------ Material for the task
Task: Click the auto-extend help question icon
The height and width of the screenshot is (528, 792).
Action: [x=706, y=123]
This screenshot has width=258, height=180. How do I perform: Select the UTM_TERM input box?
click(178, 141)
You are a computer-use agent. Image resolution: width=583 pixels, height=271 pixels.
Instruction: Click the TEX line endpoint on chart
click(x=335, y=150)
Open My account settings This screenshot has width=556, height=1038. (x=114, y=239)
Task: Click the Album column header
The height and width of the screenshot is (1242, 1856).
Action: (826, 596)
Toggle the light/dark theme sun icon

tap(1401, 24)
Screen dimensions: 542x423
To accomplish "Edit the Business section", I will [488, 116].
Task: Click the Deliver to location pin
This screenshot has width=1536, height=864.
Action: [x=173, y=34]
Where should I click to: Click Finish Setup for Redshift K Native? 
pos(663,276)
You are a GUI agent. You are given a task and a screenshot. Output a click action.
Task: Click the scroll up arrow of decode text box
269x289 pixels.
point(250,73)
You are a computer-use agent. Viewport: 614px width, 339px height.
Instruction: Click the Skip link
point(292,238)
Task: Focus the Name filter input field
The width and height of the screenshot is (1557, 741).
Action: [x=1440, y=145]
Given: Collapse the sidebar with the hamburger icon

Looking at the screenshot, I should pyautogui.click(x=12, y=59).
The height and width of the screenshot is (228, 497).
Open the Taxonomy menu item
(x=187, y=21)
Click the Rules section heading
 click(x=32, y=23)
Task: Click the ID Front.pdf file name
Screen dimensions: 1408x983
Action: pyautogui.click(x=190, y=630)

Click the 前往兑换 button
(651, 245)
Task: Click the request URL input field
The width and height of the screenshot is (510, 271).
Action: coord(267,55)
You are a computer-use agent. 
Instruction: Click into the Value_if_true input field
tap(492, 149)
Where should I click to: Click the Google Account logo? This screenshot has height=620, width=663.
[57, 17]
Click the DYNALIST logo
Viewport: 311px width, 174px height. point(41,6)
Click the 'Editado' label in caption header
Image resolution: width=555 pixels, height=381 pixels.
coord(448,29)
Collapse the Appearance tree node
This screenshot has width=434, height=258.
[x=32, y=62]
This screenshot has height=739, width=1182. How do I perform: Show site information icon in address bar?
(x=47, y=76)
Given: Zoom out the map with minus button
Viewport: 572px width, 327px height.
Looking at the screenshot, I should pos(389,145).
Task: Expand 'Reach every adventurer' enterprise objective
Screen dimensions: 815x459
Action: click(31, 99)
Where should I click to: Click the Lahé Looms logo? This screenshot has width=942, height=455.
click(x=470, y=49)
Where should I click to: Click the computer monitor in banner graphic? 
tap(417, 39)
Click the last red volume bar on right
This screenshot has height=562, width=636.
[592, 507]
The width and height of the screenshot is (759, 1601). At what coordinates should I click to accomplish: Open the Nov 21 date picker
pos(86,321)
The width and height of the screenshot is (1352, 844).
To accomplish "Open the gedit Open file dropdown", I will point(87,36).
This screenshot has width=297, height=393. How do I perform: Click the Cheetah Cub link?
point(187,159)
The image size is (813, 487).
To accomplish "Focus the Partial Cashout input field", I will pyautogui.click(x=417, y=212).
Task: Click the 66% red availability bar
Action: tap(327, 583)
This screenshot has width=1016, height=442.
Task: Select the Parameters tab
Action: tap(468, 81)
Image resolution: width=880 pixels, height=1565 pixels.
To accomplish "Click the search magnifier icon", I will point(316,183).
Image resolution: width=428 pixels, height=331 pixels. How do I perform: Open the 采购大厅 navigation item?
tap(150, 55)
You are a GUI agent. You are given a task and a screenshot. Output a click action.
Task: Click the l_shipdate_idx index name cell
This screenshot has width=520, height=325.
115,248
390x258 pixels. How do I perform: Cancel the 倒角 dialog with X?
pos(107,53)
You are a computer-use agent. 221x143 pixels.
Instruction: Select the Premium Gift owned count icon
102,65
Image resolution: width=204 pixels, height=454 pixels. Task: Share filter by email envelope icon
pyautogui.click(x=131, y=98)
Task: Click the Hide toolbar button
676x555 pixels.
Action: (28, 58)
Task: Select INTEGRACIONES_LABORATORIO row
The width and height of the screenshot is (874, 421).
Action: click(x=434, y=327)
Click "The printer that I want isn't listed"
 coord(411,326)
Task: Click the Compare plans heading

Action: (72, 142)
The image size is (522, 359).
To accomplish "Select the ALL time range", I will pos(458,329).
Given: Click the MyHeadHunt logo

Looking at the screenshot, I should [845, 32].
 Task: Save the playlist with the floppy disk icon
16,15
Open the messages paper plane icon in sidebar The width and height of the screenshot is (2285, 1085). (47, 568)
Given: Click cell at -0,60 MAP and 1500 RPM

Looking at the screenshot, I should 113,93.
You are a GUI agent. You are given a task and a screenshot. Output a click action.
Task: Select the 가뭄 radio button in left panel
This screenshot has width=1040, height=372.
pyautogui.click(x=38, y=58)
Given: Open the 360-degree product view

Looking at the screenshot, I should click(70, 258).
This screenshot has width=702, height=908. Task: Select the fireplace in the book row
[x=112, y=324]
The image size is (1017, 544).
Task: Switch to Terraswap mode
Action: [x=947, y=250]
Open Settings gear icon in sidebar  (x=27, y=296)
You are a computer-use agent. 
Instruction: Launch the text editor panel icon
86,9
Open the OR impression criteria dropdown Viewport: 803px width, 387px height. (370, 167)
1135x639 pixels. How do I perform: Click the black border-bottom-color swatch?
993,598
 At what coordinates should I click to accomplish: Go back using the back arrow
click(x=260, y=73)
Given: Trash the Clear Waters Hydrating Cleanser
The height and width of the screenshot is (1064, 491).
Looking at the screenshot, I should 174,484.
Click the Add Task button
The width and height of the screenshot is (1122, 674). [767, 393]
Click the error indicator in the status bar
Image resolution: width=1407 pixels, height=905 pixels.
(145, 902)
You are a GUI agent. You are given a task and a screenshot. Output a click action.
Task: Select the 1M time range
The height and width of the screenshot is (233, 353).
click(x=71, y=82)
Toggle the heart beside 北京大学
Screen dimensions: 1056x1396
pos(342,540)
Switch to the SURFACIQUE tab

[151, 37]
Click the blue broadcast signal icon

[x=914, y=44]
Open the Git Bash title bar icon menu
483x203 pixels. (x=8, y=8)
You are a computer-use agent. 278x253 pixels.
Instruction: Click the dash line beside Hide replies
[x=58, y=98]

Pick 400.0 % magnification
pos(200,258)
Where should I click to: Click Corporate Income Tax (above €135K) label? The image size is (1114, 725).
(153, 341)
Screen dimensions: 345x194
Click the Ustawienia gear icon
------------
Directive: Please copy out every line of the material above with no changes.

Task response:
Task: Click the auto-extend help question icon
The height and width of the screenshot is (528, 792).
Action: [x=706, y=123]
This screenshot has width=258, height=180. How do I perform: Select the UTM_TERM input box?
click(178, 141)
You are a computer-use agent. Image resolution: width=583 pixels, height=271 pixels.
Instruction: Click the TEX line endpoint on chart
click(x=335, y=150)
Open My account settings This screenshot has width=556, height=1038. (x=114, y=239)
Task: Click the Album column header
The height and width of the screenshot is (1242, 1856).
Action: (826, 596)
Toggle the light/dark theme sun icon

tap(1401, 24)
Screen dimensions: 542x423
To accomplish "Edit the Business section", I will [488, 116].
Task: Click the Deliver to location pin
This screenshot has width=1536, height=864.
Action: [x=173, y=34]
Where should I click to: Click Finish Setup for Redshift K Native? 
pos(663,276)
You are a GUI agent. You are given a task and a screenshot. Output a click action.
Task: Click the scroll up arrow of decode text box
269x289 pixels.
point(250,73)
You are a computer-use agent. Viewport: 614px width, 339px height.
Instruction: Click the Skip link
point(292,238)
Task: Focus the Name filter input field
The width and height of the screenshot is (1557, 741).
Action: [x=1440, y=145]
Given: Collapse the sidebar with the hamburger icon

Looking at the screenshot, I should pyautogui.click(x=12, y=59).
The height and width of the screenshot is (228, 497).
Open the Taxonomy menu item
(x=187, y=21)
Click the Rules section heading
 click(x=32, y=23)
Task: Click the ID Front.pdf file name
Screen dimensions: 1408x983
Action: pyautogui.click(x=190, y=630)

Click the 前往兑换 button
(651, 245)
Task: Click the request URL input field
The width and height of the screenshot is (510, 271).
Action: coord(267,55)
You are a computer-use agent. 
Instruction: Click into the Value_if_true input field
tap(492, 149)
Where should I click to: Click the Google Account logo? This screenshot has height=620, width=663.
[57, 17]
Click the DYNALIST logo
Viewport: 311px width, 174px height. point(41,6)
Click the 'Editado' label in caption header
Image resolution: width=555 pixels, height=381 pixels.
coord(448,29)
Collapse the Appearance tree node
This screenshot has width=434, height=258.
[x=32, y=62]
This screenshot has height=739, width=1182. How do I perform: Show site information icon in address bar?
(x=47, y=76)
Given: Zoom out the map with minus button
Viewport: 572px width, 327px height.
Looking at the screenshot, I should pos(389,145).
Task: Expand 'Reach every adventurer' enterprise objective
Screen dimensions: 815x459
Action: click(31, 99)
Where should I click to: Click the Lahé Looms logo? This screenshot has width=942, height=455.
click(x=470, y=49)
Where should I click to: Click the computer monitor in banner graphic? 
tap(417, 39)
Click the last red volume bar on right
This screenshot has height=562, width=636.
[592, 507]
The width and height of the screenshot is (759, 1601). At what coordinates should I click to accomplish: Open the Nov 21 date picker
pos(86,321)
The width and height of the screenshot is (1352, 844).
To accomplish "Open the gedit Open file dropdown", I will point(87,36).
This screenshot has width=297, height=393. How do I perform: Click the Cheetah Cub link?
point(187,159)
The image size is (813, 487).
To accomplish "Focus the Partial Cashout input field", I will pyautogui.click(x=417, y=212).
Task: Click the 66% red availability bar
Action: tap(327, 583)
This screenshot has width=1016, height=442.
Task: Select the Parameters tab
Action: tap(468, 81)
Image resolution: width=880 pixels, height=1565 pixels.
To accomplish "Click the search magnifier icon", I will point(316,183).
Image resolution: width=428 pixels, height=331 pixels. How do I perform: Open the 采购大厅 navigation item?
tap(150, 55)
You are a GUI agent. You are given a task and a screenshot. Output a click action.
Task: Click the l_shipdate_idx index name cell
This screenshot has width=520, height=325.
115,248
390x258 pixels. How do I perform: Cancel the 倒角 dialog with X?
pos(107,53)
You are a computer-use agent. 221x143 pixels.
Instruction: Select the Premium Gift owned count icon
102,65
Image resolution: width=204 pixels, height=454 pixels. Task: Share filter by email envelope icon
pyautogui.click(x=131, y=98)
Task: Click the Hide toolbar button
676x555 pixels.
Action: (28, 58)
Task: Select INTEGRACIONES_LABORATORIO row
The width and height of the screenshot is (874, 421).
Action: click(x=434, y=327)
Click "The printer that I want isn't listed"
 coord(411,326)
Task: Click the Compare plans heading

Action: (72, 142)
The image size is (522, 359).
To accomplish "Select the ALL time range", I will pos(458,329).
Given: Click the MyHeadHunt logo

Looking at the screenshot, I should [845, 32].
 Task: Save the playlist with the floppy disk icon
16,15
Open the messages paper plane icon in sidebar The width and height of the screenshot is (2285, 1085). (47, 568)
Given: Click cell at -0,60 MAP and 1500 RPM

Looking at the screenshot, I should 113,93.
You are a GUI agent. You are given a task and a screenshot. Output a click action.
Task: Select the 가뭄 radio button in left panel
This screenshot has width=1040, height=372.
pyautogui.click(x=38, y=58)
Given: Open the 360-degree product view

Looking at the screenshot, I should click(70, 258).
This screenshot has width=702, height=908. Task: Select the fireplace in the book row
[x=112, y=324]
The image size is (1017, 544).
Task: Switch to Terraswap mode
Action: [x=947, y=250]
Open Settings gear icon in sidebar  (x=27, y=296)
You are a computer-use agent. 
Instruction: Launch the text editor panel icon
86,9
Open the OR impression criteria dropdown Viewport: 803px width, 387px height. (370, 167)
1135x639 pixels. How do I perform: Click the black border-bottom-color swatch?
993,598
 At what coordinates should I click to accomplish: Go back using the back arrow
click(x=260, y=73)
Given: Trash the Clear Waters Hydrating Cleanser
The height and width of the screenshot is (1064, 491).
Looking at the screenshot, I should 174,484.
Click the Add Task button
The width and height of the screenshot is (1122, 674). [767, 393]
Click the error indicator in the status bar
Image resolution: width=1407 pixels, height=905 pixels.
(145, 902)
You are a GUI agent. You are given a task and a screenshot. Output a click action.
Task: Select the 1M time range
The height and width of the screenshot is (233, 353).
click(x=71, y=82)
Toggle the heart beside 北京大学
Screen dimensions: 1056x1396
pos(342,540)
Switch to the SURFACIQUE tab

[151, 37]
Click the blue broadcast signal icon

[x=914, y=44]
Open the Git Bash title bar icon menu
483x203 pixels. (x=8, y=8)
You are a computer-use agent. 278x253 pixels.
Instruction: Click the dash line beside Hide replies
[x=58, y=98]

Pick 400.0 % magnification
pos(200,258)
Where should I click to: Click Corporate Income Tax (above €135K) label? The image size is (1114, 725).
(153, 341)
Screen dimensions: 345x194
Click the Ustawienia gear icon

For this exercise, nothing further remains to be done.